I have been dealing with multiple life changes all at once and it's tough. I have depression. I am medicated for it. Yeah, I quit my job a few weeks ago. It was best for me to do so to take care of myself and heal properly. I have been pseudo-actively looking for work this past week. Last week I was more focused on healing and getting back to feeling like my old, energetic, motivated self. It didn't work out that well. I'm trying to keep myself in check and positive right now regarding all the feelings from my depression and the surgery and lack of success with it. I'm glad I've done the surgery and I'm making some mini-goals for myself.

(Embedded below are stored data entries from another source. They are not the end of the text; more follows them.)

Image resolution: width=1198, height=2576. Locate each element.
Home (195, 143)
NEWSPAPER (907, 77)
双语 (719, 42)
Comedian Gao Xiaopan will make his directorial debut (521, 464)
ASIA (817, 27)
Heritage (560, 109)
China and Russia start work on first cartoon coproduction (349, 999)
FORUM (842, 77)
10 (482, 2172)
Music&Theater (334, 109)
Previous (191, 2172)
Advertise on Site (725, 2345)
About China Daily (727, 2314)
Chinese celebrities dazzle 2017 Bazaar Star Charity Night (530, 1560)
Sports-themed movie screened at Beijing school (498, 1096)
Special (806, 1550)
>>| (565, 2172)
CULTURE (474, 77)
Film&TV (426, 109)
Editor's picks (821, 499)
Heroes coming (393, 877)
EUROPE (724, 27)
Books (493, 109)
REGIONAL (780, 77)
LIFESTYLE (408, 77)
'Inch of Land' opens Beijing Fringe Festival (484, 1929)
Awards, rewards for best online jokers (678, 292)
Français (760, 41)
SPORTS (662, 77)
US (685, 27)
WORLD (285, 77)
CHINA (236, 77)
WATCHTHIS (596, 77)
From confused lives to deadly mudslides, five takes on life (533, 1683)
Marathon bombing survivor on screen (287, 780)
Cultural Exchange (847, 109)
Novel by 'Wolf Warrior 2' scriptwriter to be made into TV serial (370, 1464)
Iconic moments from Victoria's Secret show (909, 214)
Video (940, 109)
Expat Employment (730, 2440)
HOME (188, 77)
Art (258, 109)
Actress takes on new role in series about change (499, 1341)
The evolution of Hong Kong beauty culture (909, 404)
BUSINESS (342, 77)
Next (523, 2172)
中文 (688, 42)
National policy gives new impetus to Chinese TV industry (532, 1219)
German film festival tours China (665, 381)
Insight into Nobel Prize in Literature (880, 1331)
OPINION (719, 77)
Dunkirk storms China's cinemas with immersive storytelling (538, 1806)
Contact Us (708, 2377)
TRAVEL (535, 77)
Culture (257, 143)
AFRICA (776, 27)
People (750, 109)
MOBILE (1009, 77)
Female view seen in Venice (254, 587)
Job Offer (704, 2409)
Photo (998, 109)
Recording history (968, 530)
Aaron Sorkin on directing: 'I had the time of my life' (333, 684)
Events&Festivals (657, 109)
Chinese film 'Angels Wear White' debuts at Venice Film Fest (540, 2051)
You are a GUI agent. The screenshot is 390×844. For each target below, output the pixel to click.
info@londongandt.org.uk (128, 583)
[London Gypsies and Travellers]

I think I will make my first goal of 25 lbs lost, I will get a new tattoo. Found out recently that a family member has throat cancer. I'm okay with it seeing as how they asked me to help them. I do crochet and they asked me to make them some hats. Fair enough. Now cancer is no stranger to my family. This member now makes at least the 4th person in my life that has been diagnosed with cancer. The awareness ribbon for cancer in general is the color purple, one of my favorite colors. I think my tattoo reward will be a tribal butterfly with a purple cancer ribbon.
Lots of things in my world, lots of small changes. The good thing, the nutrition is not that difficult for me. I was eating pretty healthy prior to surgery and my band is just going to help me be my ultimate, thinner, fitter self.